In Louisiana vs. Kennedy, the majority held unconstitutional a statute that permitted the death penalty for rape of a child under the age of 12. Explaining why the statute violated the constitutional prohibition against ”cruel and unusual“ punishment, Kennedy declared that, ”Evolving standards of decency must embrace and express respect for the dignity of the person, and the punishment of criminals must conform to that rule.“ Will someone please ask Kennedy and his liberal fellows this question: If it's all a matter of ”evolving standards,“ then why pretend to abide by a written document at all? And whose evolving standards?

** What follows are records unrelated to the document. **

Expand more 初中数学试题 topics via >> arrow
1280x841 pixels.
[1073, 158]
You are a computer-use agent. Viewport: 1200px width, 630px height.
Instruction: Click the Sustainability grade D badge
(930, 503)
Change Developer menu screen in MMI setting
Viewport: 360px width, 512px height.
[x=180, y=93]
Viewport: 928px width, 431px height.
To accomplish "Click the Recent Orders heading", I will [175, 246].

Justice Antonin Scalia's majority opinion in District of Columbia vs. Heller, by contrast, is all about — guess what — the intent of the founders. The distraction of the militia clause in debates over the amendment's meaning is now eliminated.

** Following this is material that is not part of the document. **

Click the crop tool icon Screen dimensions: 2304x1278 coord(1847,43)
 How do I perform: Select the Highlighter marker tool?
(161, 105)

As the court was careful to clarify, the existence of an individual right to keep and bear arms does not mean that the right is absolute. Time, place, and manner restrictions have always been recognized even with respect to sacred First Amendment rights. But the hurdle states will have to clear to regulate gun ownership by law-abiding citizens just got inestimably higher.
Constitutionally on target
I would like to be able to thunder about the injustice committed by an activist, arch-conservative Supreme Court that seeks to return our jurisprudence to the 18th century. I will, almost certainly, about some future outrage. But this time, I can't.
The big problem is the clarity of the Second Amendment's guarantee of the ”right of the people to keep and bear arms.“ The traditional argument in favor of gun control has been that this is a collective right, accorded to state militias. This has always struck me as a real stretch, if not a total dodge.
I've never been able to understand why the Founders would stick a collective right into the middle of the greatest charter of individual rights and freedoms ever written — and give it the No. 2 position, right behind such bedrock freedoms as speech and religion. And even if the Second Amendment were meant to refer to state militias, where did the founders intend for the weapons to be stored? In the homes of the volunteers, is my guess.
More broadly, I've always had trouble believing that a bunch of radicals who had just overthrown their British oppressors would tolerate any arrangement in which government had a monopoly on the instruments of deadly force. I don't mean to sound like some kind of backwoods survivalist, but I think the revolutionaries who founded this nation believed in guns. Did they believe in assault weapons? Of course not. Would they be appalled that drug gangs are often better armed than the police? Of course they would. But I also believe that if the Constitution says yes, you can't just blithely pretend it says no. Thursday's decision appears to leave room for laws that place some restrictions on gun ownership but still observe the Second Amendment's guarantee. If not, then the way to fix the Constitution is to amend it — not ignore it.